Cells in auditory cortex that project to the cochlear nucleus in guinea pigs.
Creator
Schofield Brett R; Coomes Diana L; Schofield Ryan M
Publisher
Journal of the Association for Research in Otolaryngology : JARO
Date
2006
2006-06
Description
Fluorescent retrograde tracers were used to identify the cells in auditory cortex that project directly to the cochlear nucleus (CN). Following injection of a tracer into the CN, cells were labeled bilaterally in primary auditory cortex and the dorsocaudal auditory field as well as several surrounding fields. On both sides, the cells were limited to layer V. The size of labeled cell bodies varied considerably, suggesting that different cell types may project to the CN. Cells ranging from small to medium in size were present bilaterally, whereas the largest cells were labeled only ipsilaterally.
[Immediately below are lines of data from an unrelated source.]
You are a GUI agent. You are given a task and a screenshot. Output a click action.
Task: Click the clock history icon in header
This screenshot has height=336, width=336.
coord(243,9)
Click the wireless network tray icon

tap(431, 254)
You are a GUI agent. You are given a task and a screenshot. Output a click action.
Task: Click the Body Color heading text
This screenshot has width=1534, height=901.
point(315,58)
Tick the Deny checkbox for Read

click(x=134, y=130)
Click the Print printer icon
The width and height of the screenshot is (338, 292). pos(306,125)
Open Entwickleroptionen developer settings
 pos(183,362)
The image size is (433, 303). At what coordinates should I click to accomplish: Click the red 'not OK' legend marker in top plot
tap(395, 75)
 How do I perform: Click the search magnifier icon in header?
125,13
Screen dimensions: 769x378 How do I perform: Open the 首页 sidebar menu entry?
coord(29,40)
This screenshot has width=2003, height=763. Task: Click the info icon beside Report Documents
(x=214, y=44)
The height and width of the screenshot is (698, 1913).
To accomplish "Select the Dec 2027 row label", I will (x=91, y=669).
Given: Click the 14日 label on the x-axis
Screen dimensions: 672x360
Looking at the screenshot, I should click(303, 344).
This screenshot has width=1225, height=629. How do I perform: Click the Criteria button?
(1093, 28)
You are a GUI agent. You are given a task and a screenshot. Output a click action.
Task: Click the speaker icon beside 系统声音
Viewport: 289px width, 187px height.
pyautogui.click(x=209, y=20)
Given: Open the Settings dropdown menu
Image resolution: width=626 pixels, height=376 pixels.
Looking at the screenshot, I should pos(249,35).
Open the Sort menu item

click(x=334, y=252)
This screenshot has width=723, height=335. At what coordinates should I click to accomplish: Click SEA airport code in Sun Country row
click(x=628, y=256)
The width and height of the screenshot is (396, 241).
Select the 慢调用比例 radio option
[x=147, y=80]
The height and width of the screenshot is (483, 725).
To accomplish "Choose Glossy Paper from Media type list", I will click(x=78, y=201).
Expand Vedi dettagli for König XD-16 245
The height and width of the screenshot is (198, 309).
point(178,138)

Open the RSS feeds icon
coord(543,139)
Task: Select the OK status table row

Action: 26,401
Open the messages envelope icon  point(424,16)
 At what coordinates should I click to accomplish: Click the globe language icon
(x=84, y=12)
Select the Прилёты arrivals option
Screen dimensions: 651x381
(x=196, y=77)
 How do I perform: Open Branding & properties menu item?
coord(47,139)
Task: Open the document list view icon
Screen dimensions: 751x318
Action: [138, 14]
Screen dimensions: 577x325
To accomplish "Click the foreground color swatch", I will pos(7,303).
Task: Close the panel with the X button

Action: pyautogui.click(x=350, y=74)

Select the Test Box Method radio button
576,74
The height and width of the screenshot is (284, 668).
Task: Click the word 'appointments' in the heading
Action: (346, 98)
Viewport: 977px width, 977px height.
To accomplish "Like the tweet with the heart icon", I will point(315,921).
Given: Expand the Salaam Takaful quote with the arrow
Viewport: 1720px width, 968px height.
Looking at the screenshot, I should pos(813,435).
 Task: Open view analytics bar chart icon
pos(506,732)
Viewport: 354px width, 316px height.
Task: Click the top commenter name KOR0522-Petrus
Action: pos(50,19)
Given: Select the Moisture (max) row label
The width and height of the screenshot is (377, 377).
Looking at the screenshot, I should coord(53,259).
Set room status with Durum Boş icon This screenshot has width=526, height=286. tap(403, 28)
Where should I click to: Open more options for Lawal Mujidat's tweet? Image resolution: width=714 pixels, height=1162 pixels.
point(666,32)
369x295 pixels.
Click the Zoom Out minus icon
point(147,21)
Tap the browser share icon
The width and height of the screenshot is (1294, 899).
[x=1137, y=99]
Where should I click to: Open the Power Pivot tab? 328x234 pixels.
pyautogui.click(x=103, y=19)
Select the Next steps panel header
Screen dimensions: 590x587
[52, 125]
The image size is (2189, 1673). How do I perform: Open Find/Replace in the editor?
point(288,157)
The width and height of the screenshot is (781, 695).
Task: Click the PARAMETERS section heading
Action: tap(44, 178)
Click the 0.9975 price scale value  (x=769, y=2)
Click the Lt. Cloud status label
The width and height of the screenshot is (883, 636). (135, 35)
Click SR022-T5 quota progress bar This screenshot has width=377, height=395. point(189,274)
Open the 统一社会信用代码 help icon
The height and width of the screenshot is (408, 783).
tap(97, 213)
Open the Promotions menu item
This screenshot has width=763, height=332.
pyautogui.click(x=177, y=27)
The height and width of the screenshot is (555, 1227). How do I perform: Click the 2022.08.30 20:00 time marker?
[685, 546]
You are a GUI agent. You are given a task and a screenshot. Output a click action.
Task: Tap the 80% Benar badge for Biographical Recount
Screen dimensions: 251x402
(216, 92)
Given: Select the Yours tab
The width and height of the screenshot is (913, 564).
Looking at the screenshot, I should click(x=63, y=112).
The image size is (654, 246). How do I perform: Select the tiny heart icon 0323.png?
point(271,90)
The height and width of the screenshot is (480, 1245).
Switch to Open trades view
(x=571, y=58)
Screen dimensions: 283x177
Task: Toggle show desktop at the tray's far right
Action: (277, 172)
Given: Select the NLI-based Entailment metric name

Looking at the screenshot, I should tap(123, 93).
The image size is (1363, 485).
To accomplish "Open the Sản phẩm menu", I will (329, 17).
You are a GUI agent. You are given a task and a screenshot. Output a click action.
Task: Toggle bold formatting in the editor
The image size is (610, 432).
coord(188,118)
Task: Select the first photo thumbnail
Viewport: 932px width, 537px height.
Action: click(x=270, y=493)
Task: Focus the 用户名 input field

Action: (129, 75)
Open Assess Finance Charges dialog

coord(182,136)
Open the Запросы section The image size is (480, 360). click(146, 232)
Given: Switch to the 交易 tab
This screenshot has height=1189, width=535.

In optimal cases, the extent of dendritic labeling was sufficient to identify the morphologic class. Many cells had an apical dendrite that could be traced to a terminal tuft in layer I. Such "tufted" pyramidal cells were identified both ipsilateral and contralateral to the injected CN. The results suggest that the direct pathway from auditory cortex to the cochlear nucleus is substantial and is likely to play a role in modulating the way the cochlear nucleus processes acoustic stimuli.